## INFORMATION SHOWN
---------------

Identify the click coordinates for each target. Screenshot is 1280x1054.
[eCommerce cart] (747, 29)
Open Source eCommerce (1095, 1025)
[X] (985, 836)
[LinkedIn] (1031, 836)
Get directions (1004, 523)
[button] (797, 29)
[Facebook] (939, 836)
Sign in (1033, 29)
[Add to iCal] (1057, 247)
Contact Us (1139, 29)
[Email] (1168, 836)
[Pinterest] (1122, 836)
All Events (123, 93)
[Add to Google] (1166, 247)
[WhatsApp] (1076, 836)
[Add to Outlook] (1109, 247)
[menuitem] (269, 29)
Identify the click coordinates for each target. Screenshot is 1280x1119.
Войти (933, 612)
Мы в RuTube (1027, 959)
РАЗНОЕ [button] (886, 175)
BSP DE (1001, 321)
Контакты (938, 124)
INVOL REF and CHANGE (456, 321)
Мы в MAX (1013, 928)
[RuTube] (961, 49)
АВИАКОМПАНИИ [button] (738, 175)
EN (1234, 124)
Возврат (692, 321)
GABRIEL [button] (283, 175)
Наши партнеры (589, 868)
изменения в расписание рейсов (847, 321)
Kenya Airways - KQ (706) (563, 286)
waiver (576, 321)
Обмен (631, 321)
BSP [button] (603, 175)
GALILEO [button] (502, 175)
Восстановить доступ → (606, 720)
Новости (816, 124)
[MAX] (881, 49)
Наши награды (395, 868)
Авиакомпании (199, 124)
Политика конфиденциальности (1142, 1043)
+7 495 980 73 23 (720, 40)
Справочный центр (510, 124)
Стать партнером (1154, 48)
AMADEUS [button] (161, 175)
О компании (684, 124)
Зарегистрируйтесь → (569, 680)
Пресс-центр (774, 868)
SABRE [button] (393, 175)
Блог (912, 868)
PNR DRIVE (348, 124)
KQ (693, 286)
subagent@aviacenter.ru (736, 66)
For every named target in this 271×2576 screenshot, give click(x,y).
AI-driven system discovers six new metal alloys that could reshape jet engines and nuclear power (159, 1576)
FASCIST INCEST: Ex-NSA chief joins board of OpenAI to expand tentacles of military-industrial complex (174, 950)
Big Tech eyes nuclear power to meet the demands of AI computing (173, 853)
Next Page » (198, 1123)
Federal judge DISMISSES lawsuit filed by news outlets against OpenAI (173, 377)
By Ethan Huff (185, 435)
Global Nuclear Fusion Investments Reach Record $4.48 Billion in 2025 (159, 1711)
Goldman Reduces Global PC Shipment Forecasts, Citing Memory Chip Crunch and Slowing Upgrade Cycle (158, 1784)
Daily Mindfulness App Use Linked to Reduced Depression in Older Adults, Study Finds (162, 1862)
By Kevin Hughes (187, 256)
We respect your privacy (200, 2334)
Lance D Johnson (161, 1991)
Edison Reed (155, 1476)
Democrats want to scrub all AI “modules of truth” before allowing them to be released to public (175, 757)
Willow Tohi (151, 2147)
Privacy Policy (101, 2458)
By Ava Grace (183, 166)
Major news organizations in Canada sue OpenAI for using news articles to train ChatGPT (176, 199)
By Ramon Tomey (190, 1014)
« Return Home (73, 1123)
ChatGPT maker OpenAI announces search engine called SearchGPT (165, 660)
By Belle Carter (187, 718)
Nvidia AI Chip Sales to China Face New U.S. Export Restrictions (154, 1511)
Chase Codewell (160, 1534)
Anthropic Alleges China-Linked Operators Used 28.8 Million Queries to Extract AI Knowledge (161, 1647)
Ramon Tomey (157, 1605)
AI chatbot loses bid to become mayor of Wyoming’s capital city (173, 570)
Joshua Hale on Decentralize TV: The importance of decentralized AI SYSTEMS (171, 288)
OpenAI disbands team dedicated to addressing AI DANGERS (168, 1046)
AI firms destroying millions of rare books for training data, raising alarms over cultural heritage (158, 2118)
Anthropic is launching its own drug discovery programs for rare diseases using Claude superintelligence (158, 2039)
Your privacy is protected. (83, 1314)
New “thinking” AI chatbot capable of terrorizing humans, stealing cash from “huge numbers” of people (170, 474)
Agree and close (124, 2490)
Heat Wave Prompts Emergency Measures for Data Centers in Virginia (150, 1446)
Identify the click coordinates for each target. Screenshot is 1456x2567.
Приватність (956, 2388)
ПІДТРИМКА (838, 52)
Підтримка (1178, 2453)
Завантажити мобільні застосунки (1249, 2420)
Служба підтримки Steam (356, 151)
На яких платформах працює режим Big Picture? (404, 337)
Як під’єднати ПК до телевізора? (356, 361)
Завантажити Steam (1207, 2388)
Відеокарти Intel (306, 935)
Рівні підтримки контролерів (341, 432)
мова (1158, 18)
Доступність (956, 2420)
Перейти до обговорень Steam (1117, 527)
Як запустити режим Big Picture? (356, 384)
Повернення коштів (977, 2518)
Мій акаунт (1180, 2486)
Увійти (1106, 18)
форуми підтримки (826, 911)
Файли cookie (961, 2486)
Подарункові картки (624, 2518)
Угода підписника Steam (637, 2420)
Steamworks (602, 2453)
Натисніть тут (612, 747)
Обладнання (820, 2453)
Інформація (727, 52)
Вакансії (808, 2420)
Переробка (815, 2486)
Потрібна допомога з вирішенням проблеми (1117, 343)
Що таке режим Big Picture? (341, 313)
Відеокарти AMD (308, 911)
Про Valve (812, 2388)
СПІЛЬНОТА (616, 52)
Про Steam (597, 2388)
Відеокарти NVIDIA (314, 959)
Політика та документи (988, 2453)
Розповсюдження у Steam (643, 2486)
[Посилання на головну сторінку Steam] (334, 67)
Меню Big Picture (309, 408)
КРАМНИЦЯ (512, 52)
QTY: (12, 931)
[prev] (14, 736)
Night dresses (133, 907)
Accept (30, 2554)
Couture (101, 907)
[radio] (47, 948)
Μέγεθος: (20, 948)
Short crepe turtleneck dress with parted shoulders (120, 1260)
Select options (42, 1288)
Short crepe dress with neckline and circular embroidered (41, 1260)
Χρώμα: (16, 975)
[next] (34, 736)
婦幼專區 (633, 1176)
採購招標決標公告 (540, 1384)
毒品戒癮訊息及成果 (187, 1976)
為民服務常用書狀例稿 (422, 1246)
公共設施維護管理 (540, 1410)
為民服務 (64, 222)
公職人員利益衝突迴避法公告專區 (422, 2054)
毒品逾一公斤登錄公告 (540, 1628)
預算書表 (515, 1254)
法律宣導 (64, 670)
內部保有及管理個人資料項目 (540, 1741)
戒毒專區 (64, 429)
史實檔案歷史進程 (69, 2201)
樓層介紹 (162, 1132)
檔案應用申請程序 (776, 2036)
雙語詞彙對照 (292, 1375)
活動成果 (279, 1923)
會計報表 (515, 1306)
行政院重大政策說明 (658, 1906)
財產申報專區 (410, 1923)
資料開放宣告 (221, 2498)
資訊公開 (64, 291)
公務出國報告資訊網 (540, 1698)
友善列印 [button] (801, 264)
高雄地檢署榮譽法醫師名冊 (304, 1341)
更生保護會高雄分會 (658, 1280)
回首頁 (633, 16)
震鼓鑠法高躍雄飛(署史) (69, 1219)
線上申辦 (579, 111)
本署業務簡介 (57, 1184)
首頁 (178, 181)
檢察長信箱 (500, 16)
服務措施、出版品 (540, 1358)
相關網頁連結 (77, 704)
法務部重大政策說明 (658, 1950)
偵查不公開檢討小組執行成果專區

---------------

## ASSIGNMENT
Gather up every line in the data above that contains the word "China", copying each one.

## SOLUTION FOR THIS TASK
Nvidia AI Chip Sales to China Face New U.S. Export Restrictions (154, 1511)
Anthropic Alleges China-Linked Operators Used 28.8 Million Queries to Extract AI Knowledge (161, 1647)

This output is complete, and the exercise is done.